А еще я думаю о Косе. Что это было с ним, что? Что привязывало его к Татьяне-то Евсеевне? Ведь не деньги же – я тоже неплохо зарабатываю. Кося и у меня бы нужды не знал. Голос и у меня модуляциями не бедный. Так что же, что? И знаете, думаю – она, Любовь. Шлюховая, конечно, подловатая, но она самая, сомневаться не приходится… И как задумаюсь – мне становится всех-всех жаль. И мрачного Кириллова, который безвинно тащит по жизни свой ужасный акцент, и Мишу с Русей, сочиняющих бодягу, и милую старую дуру Эмилию Кондратьевну, и Маринкиного мужа Ленечку, от которого она все время куда-то уезжает; мне жаль и Косю, который болтается по жизни, как дерьмо в проруби, и Татьяну Евсеевну, которой не с кем поговорить о покойной маме, жаль психоаналитика Соломона Яковлевича, который ловит в стакане чая размокшие куски печенья и искренне верит, что может научить счастью существо с серым ежиком на голове; мне жаль и интеллигента в светлом плаще, а когда я поднимаю взгляд в небо, мне до смешного жаль того огромного, неведомого, одинокого, который зачем-то создал всех нас по своему подобию…
И тогда мне кажется, что всю жизнь я сижу на пустынном берегу моря в молитвенном облачении старого еврея и ветер тихо играет кистями его, проданного внуком, белого талеса…
Любка
Ноги у Любки гладкие были, выразительные и на вид – неутомимые, хотя на каждой стопе вдоль пальцев синела наколка «Они устали»… Надо же – щеки впалые, плечи костистые, живот к спине примерз, а ноги – даже странно – что там твоя Психея!
– Одевайтесь, пожалуйста, – сказала Ирина Михайловна и, глядя, как торопливо и зябко путается девушка в лямках рубашки, размышляла.
Надрывная татуировка Ирину Михайловну не смутила. Она второй год сидела в заводской медкомиссии, навидалась за это время всякого, понимала, что детство и юность у человека не всегда протекают на стриженых газонах. Любка держалась скромно, глядела порядочно, пальцы ног на осмотре стыдливо поджимала.
Ирина Михайловна дождалась, пока она оденется, бестолково выворачивая туда-сюда рукава куцей зеленой кофты, и позвала ее в коридор.
– Послушайте… Люба… – она заглянула в лицо девушки. – Вы не представляете, какой это тяжелый хлеб – труд обдирщиц. Через месяц вы рук своих не узнаете, сплошные будут рубцы и ожоги…
Любка настороженно помалкивала, соображая, какого рожна заботливой докторше надо.
– Не пойдете ли няней, ко мне? У меня ребенок, восемь месяцев. Сидеть некому, положение тяжелое… А я… я вам шестьдесят рублей буду платить…
Похожа была докторша на воспитанную девочку из ученой семьи. Некрасивая, веснушчатая. Нос не то чтобы очень велик, но какого вперед выскакивает: «Я, я, сначала – я!» И все лицо скроено так, будто тянется к человеку с огромным вниманием. Губы мягкие, пухлые, глаза перед всеми виноватые. На кармашке белейшего халата уютно вышито синей шелковой ниткой: «И. М. З.».
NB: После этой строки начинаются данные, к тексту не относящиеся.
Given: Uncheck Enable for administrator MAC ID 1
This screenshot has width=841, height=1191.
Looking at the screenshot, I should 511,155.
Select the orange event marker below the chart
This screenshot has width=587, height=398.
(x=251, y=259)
Ах ты, докторша… Ну нянькой так нянькой…
Любка собрала лоб гармошкой и сказала:
– Прикину. Адресок пишите…
Две-три улочки двухэтажных домов вокруг базарной площади, почтамт, пять магазинов в дощатых будках да несколько десятков бараков – этот городишко лепился к металлургическому комбинату и был его порождением. И небольшая санчасть, куда по распределению после института попала Ирина Михайловна, тоже относилась к комбинату.
Стоял сентябрь пятьдесят первого, жесткие душные ветры летучим песком продраивали насквозь каждый переулочек.
Собственно, распределиться после института можно было удачнее, следовало только вовремя взять справку о беременности. Но мама – а она была человеком мужественным и властным – сказала своей бездумной дочери: «Как ты не понимаешь, Ирина! Сейчас захолустье для нас – спасение… Ничего. Подхвати живот, поедем».
К тому времени прошло два года, как серый, чесучовый, безликий в окошке сообщил, что отца перевели в другой лагерь без права переписки. Передач не принимали. Маму давно уже уволили из госпиталя, где она заведовала неврологическим отделением, жили они на Иринину стипендию, поэтому будущая Иринина зарплата представлялась поводом к дальнейшему существованию.
Так что подхватили живот и прибыли «по месту распределения».
В кирпичном доме им дали комнату – приличная комната, метров двенадцать, в квартире с одной соседкой, и кухня большая, даже ванная с титаном есть – чего еще! Все прекрасно, все прекрасно… Ирина Михайловна проработала три месяца и ушла в декрет. Сонечка родилась в той же санчасти. А что, да почему, да от кого – это никого не касается. Глубоко личное дело…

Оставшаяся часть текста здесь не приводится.